14  Classes

Object-Oriented Programming (OOP) is a foundational concept in software development, particularly useful in managing and structuring large codebases for complex data science projects. Understanding classes and objects is crucial for implementing modular and scalable code.

In this section, we will cover the basics of creating classes and objects, adding methods and attributes, and using inheritance to extend functionality, all through practical examples tailored for typical data science tasks.

14.1 Creating a Class

Let’s begin by defining a simple class, DataPoint, which will represent a single observation in a dataset:

# Define a simple class representing a data observation
class DataPoint:
    """A class representing a data observation with features and label."""

    def __init__(self, features, label):
        """Initialize the data point with features and a label."""
        self.features = features
        self.label = label

    def describe(self):
        """Return a formatted string describing the data point."""
        return f"Features: {self.features}, Label: {self.label}"

# Create an instance (object) of the DataPoint class
sample_point = DataPoint([0.25, 0.75, 0.5], 'Positive')

# Display the description of the data point
print(sample_point.describe())
Features: [0.25, 0.75, 0.5], Label: Positive

Explanation:

  • The DataPoint class has an __init__ method that initializes the features and label of the data point.
  • The describe method provides a way to output the characteristics of the data point.
  • sample_point is an instance of DataPoint, initialized with specific values for its features and label.

14.2 Methods and Attributes

Adding more functionality to a class makes it more versatile. Let’s enhance our class to manage a collection of data points:

# Define a class for managing a dataset
class DataSet:
    """A class representing a collection of data points."""

    def __init__(self):
        """Initialize the empty data point collection."""
        self.data_points = []

    def add_data_point(self, data_point):
        """Add a data point to the collection."""
        self.data_points.append(data_point)

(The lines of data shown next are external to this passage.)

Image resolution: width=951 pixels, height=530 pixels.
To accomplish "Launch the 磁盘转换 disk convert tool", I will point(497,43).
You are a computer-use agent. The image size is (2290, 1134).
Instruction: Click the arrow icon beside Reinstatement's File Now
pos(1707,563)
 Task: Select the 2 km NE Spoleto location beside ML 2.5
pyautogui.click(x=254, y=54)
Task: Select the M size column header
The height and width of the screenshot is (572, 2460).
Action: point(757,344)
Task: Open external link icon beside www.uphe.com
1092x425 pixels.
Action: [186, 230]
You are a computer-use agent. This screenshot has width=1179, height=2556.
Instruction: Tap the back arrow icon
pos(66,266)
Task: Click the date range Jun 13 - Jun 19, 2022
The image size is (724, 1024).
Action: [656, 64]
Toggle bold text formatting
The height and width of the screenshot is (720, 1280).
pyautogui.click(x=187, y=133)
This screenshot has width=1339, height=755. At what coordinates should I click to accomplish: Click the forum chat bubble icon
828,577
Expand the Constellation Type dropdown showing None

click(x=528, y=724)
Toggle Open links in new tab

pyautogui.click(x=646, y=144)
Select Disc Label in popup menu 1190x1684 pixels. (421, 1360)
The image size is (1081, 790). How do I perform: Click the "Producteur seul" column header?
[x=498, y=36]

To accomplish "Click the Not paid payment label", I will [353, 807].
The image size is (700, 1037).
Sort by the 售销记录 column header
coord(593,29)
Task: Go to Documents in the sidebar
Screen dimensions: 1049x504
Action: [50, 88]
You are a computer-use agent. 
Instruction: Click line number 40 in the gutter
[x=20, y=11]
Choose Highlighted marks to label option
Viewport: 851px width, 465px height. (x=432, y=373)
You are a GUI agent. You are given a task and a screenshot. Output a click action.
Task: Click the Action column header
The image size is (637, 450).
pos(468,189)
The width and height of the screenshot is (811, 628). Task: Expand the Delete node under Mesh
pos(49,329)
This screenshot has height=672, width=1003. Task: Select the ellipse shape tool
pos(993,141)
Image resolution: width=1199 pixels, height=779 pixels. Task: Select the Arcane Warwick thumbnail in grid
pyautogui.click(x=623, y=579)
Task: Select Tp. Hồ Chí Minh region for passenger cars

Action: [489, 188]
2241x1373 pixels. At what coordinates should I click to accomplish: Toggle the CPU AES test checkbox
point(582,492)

    def display_data(self):
        """Display all data points in the collection."""
        for data_point in self.data_points:
            print(data_point.describe())

# Create an instance of the DataSet class
my_data_set = DataSet()

# Add multiple DataPoint objects to the dataset
my_data_set.add_data_point(DataPoint([0.1, 0.2, 0.5], 'Negative'))
my_data_set.add_data_point(DataPoint([0.8, 0.4, 0.3], 'Positive'))

# Display all data points in the dataset
my_data_set.display_data()
Features: [0.1, 0.2, 0.5], Label: Negative
Features: [0.8, 0.4, 0.3], Label: Positive

Explanation:

  • The DataSet class stores multiple DataPoint objects.
  • Methods like add_data_point and display_data allow for adding data points and displaying all points, respectively.

14.3 Inheritance

Inheritance allows us to extend existing classes to create more specialized versions without repeating code. For instance, let’s define a TimeSeriesDataPoint that extends DataPoint by adding a timestamp:

# Define a class representing a time series data point
class TimeSeriesDataPoint(DataPoint):
    """A class extending DataPoint with a timestamp for time series data."""

    def __init__(self, features, label, timestamp):
        """Initialize the TimeSeriesDataPoint attributes."""
        super().__init__(features, label)
        self.timestamp = timestamp

    def describe(self):
        """Return a formatted string describing the time series data point."""
        base_description = super().describe()
        return f"{base_description}, Timestamp: {self.timestamp}"

# Create an instance of the TimeSeriesDataPoint class
time_series_point = TimeSeriesDataPoint([0.9, 0.1, 0.2], 'Negative', '2024-09-05T12:00:00')

# Display the description of the time series data point
print(time_series_point.describe())
Features: [0.9, 0.1, 0.2], Label: Negative, Timestamp: 2024-09-05T12:00:00

Explanation:

  • TimeSeriesDataPoint inherits from DataPoint and adds a timestamp attribute.
  • The describe method is overridden to include the timestamp information.